Trump’s frequent peddling of “fake news” has often come in the wake of negative news reports about his administration or his policies. After many news organizations had reported on the relatively small size of Trump’s inauguration crowd in comparison to then-President Barack Obama’s, Trump called journalists “among the most dishonest group of human beings on earth.” Press Secretary Sean Spicer also scolded reporters at his first White House press briefing, saying their reporting on the inauguration crowd was “shameful and wrong” and that they were deliberately trying to delegitimize support for Trump.
The White House has also criticized the press for what it sees as an under-reporting of terrorist attacks since 2014. On Feb. 6, the administration released a list of 78 terrorist attacks it said were hardly reported by the media. However, many of the events on the list received heavy coverage from the media, such as the Orlando nightclub shooting last June and the attacks in Paris and San Bernardino, California, in late 2015. The list also included only attacks that occurred in Western countries or killed people from Western nations, failing to name terrorist attacks that occurred in non-Western countries.
Then at the Conservative Political Action Conference on Feb. 24, Trump called the press dishonest and said, “I want you all to know that we are fighting the fake news. It’s fake, phony, fake.” Trump has recently called any reports about possible connections between the Trump administration and Russia “fake news” in attempts to rebuke news reports investigating the potential connection. These reports looking into a possible relationship between the Trump White House and Russia have escalated since Michael Flynn, Trump’s pick for head of the National Security Agency, resigned after lying about speaking with Russian intelligence agents during the transition period.
Trump also criticized reporters for their use of anonymous or unnamed sources in stories. The president said journalists should not be allowed to publish stories unless they use a person’s name. It has been standard for White House officials to request anonymity when speaking to reporters. On the same day Trump spoke at CPAC, White House officials anonymously refuted a CNN report that Chief of Staff Reince Priebus had asked the FBI to refute stories about a connection between Trump aides and Russia.

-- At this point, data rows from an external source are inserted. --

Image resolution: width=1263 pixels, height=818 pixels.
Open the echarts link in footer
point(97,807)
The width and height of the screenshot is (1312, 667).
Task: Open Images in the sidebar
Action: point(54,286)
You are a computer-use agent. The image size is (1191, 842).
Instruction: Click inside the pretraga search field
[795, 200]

The president has also gone so far as to ban certain media outlets from White House press briefings and events during his campaign. The same day Trump spoke at CPAC, his administration barred reporters from The New York Times, CNN, Politico and the Los Angeles Times from an off-camera press briefing that reporters were hand-picked to attend. During Trump’s campaign last year, journalists from The Washington Post, Huffington Post, the Daily Beast, Politico and BuzzFeed were barred from attending events and news conferences.

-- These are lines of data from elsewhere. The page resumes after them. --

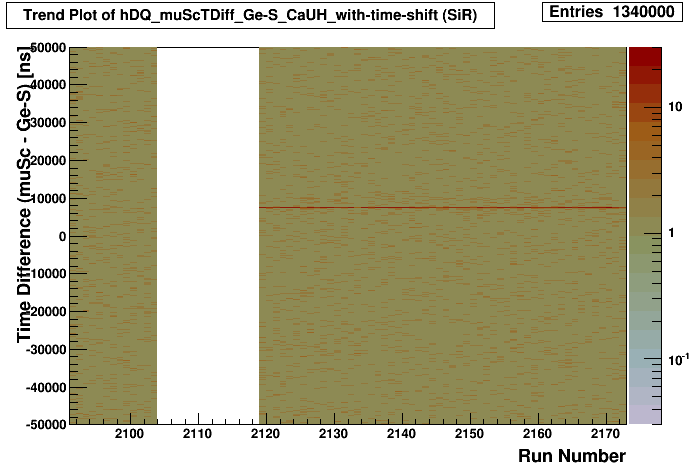Click x-axis tick label 2130

point(333,434)
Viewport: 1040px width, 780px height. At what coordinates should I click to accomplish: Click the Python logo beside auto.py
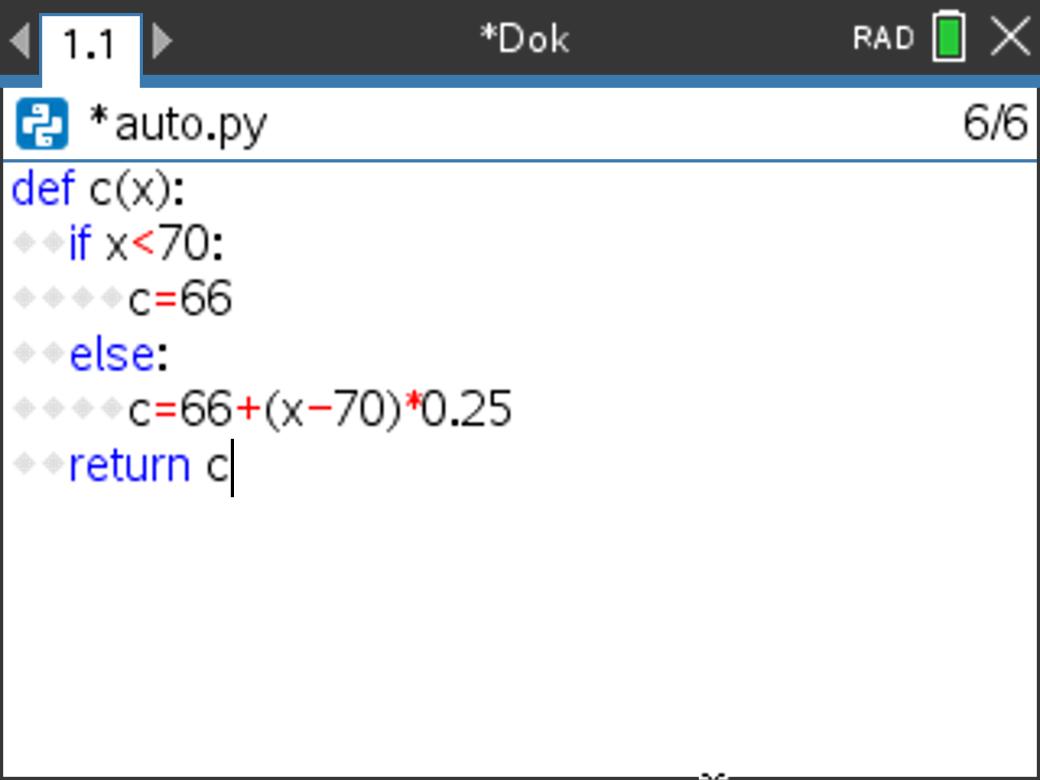coord(42,125)

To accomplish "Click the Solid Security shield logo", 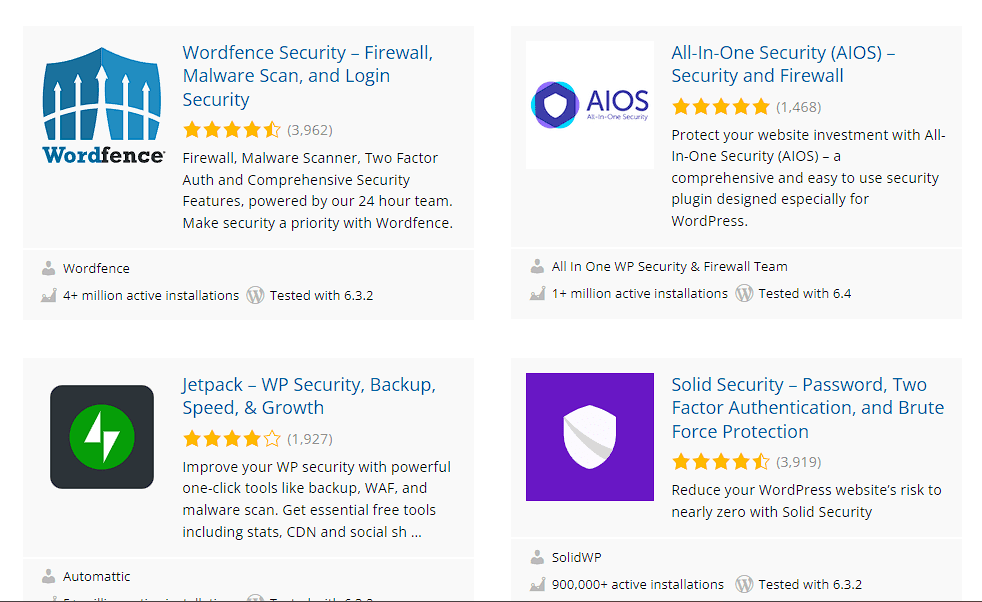I will [x=590, y=437].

Members of Trump’s administration have also expressed a distrust or dislike of the news media. Chief Strategist Steve Bannon, for instance, has called the media the “opposition party” in an interview with The New York Times. Bannon also said, “the media should be embarrassed and humiliated and keep its mouth shut and just listen for a while.” And when confronted about several lies the Trump administration promoted about widespread voter fraud and the size of his inauguration crowds, senior adviser Kellyanne Conway labeled them “alternative facts.”